* Task requirements
Determine how many lines in the records below contain "icon", then state that number alone.

* Exercise input

*****

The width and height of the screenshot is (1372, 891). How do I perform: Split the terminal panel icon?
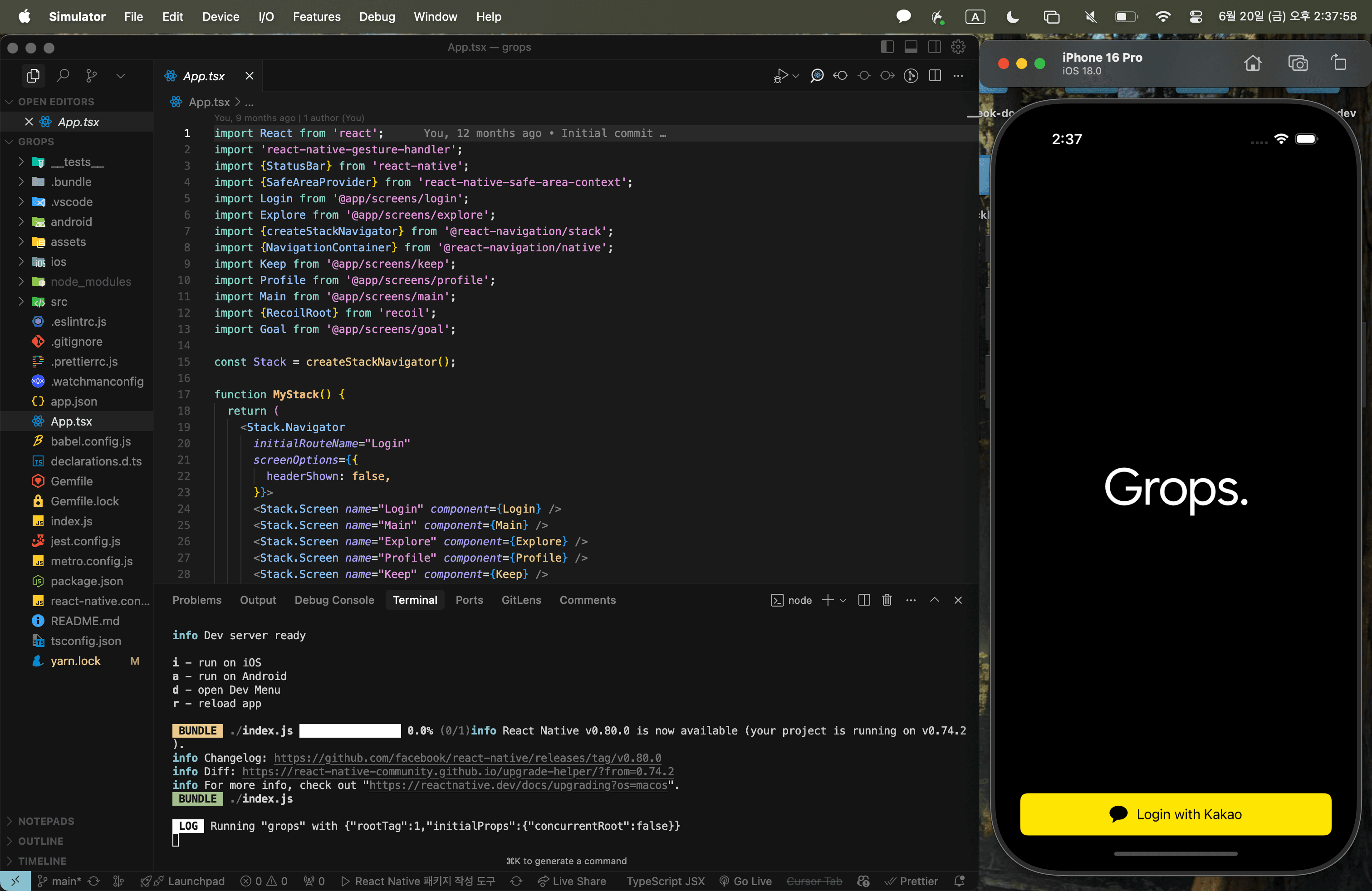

*****

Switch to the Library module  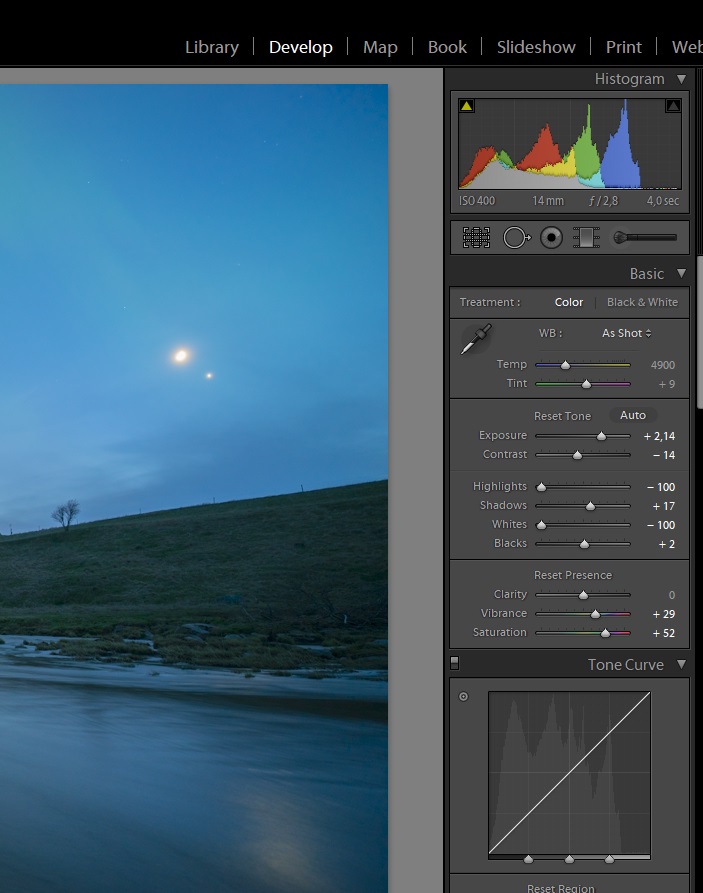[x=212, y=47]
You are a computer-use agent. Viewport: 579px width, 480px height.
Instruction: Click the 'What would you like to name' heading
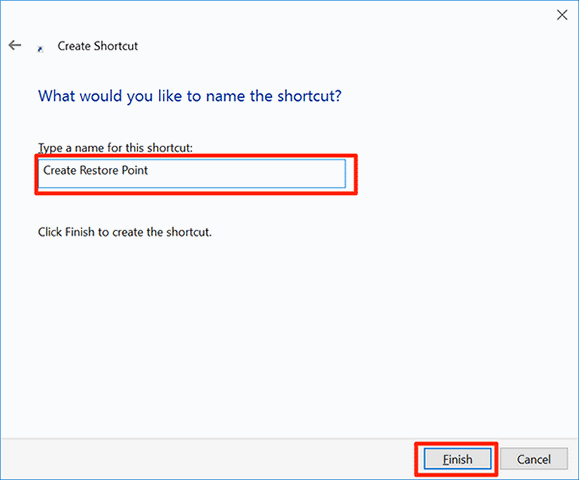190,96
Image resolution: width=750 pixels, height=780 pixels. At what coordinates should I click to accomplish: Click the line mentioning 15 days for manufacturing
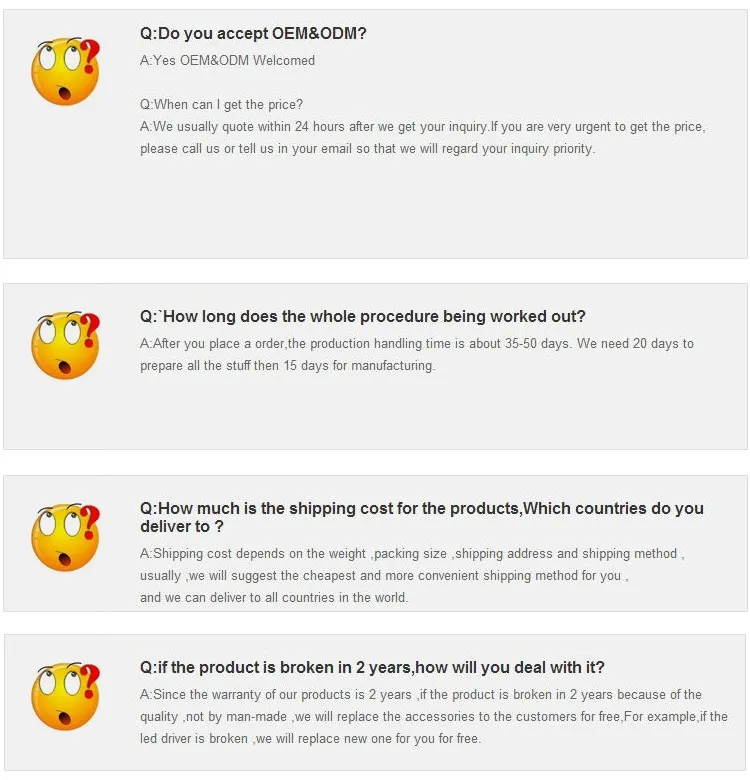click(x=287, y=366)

*****

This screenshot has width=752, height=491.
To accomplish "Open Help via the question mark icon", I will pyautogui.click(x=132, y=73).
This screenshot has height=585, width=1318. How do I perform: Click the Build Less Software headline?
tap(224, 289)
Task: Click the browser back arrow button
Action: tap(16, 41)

*****

* Exercise answer
2